[Recorded data]
-- -- --
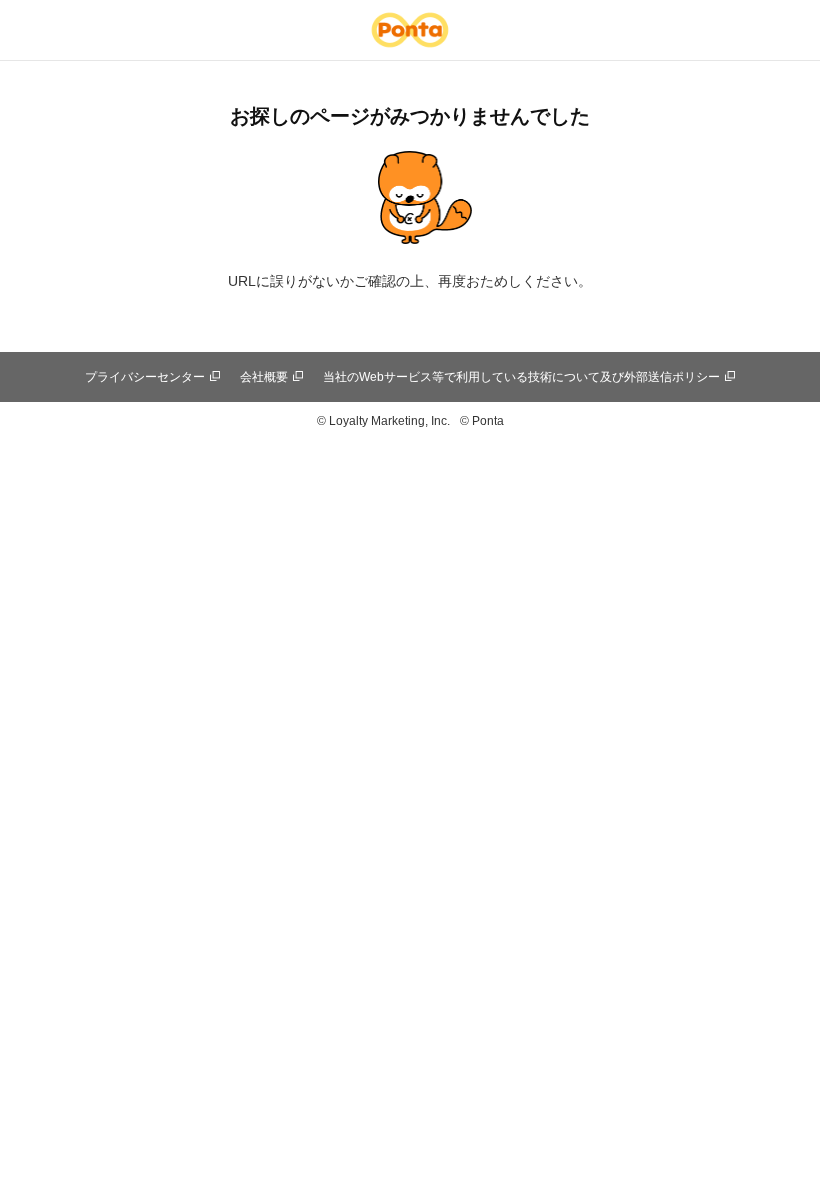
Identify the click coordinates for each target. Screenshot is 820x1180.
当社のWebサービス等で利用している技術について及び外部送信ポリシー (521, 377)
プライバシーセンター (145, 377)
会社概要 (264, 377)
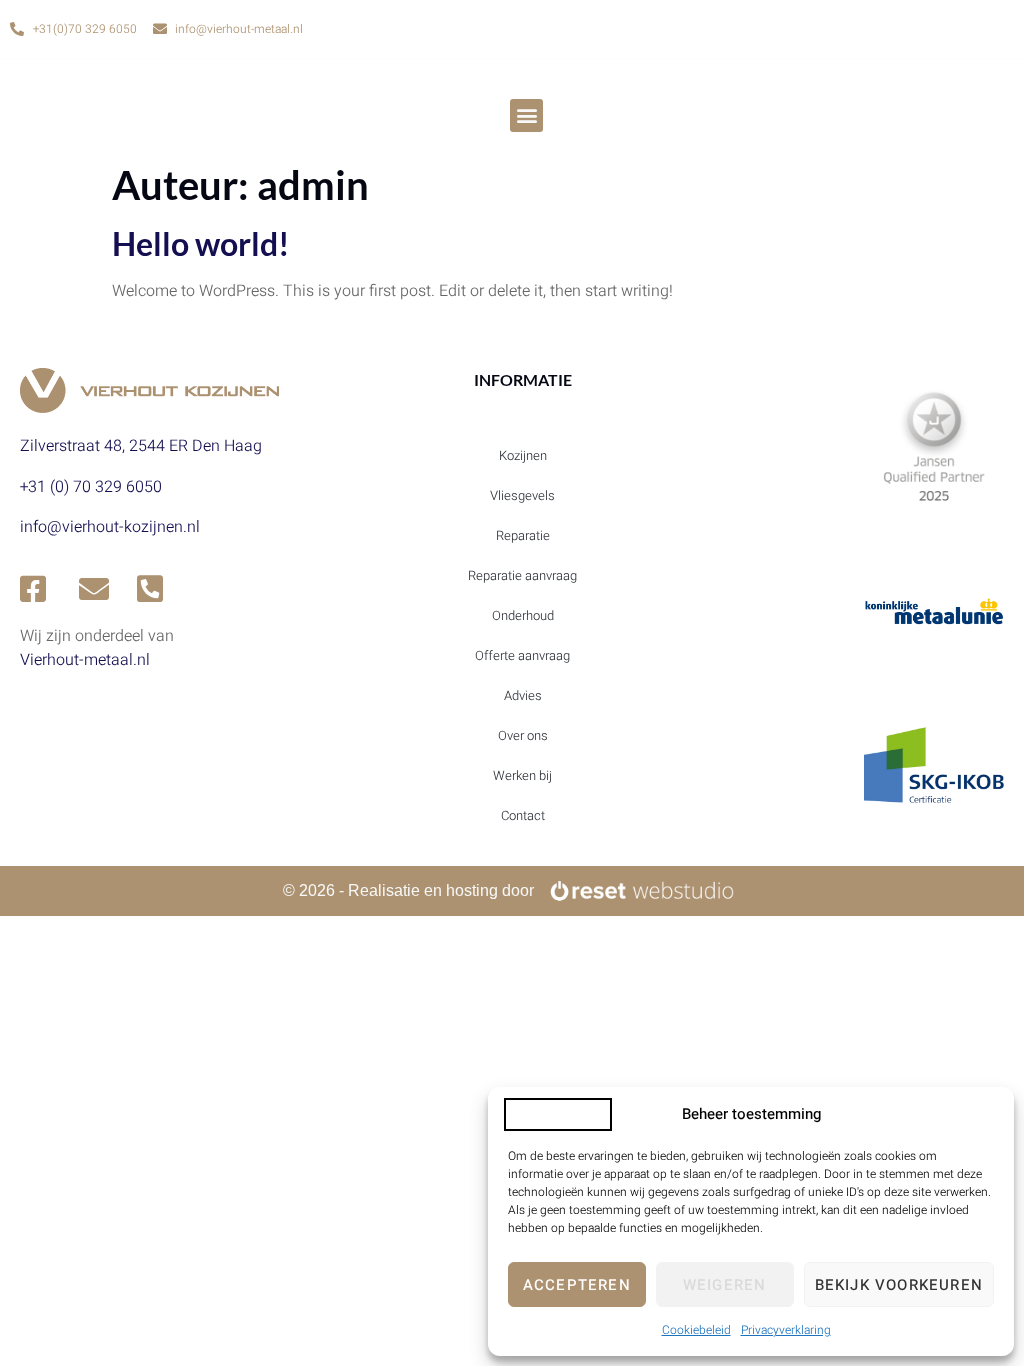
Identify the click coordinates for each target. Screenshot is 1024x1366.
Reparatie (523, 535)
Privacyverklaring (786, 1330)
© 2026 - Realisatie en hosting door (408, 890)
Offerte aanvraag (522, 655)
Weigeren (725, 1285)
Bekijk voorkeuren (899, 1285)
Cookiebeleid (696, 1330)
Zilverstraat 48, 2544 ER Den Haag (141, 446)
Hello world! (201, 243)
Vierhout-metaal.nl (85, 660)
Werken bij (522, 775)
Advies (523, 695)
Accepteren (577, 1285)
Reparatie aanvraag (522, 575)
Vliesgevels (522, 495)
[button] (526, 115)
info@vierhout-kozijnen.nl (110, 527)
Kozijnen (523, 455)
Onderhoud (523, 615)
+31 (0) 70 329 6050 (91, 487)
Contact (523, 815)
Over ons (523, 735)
-- -- --
Prompt = Nothing outside the stretch above, from the line with "プライバシーセンター (145, 377)" through the line with "[button] (526, 115)", is set down. Transcribe that stretch exactly, ends included, but not its pictures.

Response to the exercise =
プライバシーセンター (145, 377)
会社概要 (264, 377)
Identify the click coordinates for each target. Screenshot is 1024x1366.
Reparatie (523, 535)
Privacyverklaring (786, 1330)
© 2026 - Realisatie en hosting door (408, 890)
Offerte aanvraag (522, 655)
Weigeren (725, 1285)
Bekijk voorkeuren (899, 1285)
Cookiebeleid (696, 1330)
Zilverstraat 48, 2544 ER Den Haag (141, 446)
Hello world! (201, 243)
Vierhout-metaal.nl (85, 660)
Werken bij (522, 775)
Advies (523, 695)
Accepteren (577, 1285)
Reparatie aanvraag (522, 575)
Vliesgevels (522, 495)
[button] (526, 115)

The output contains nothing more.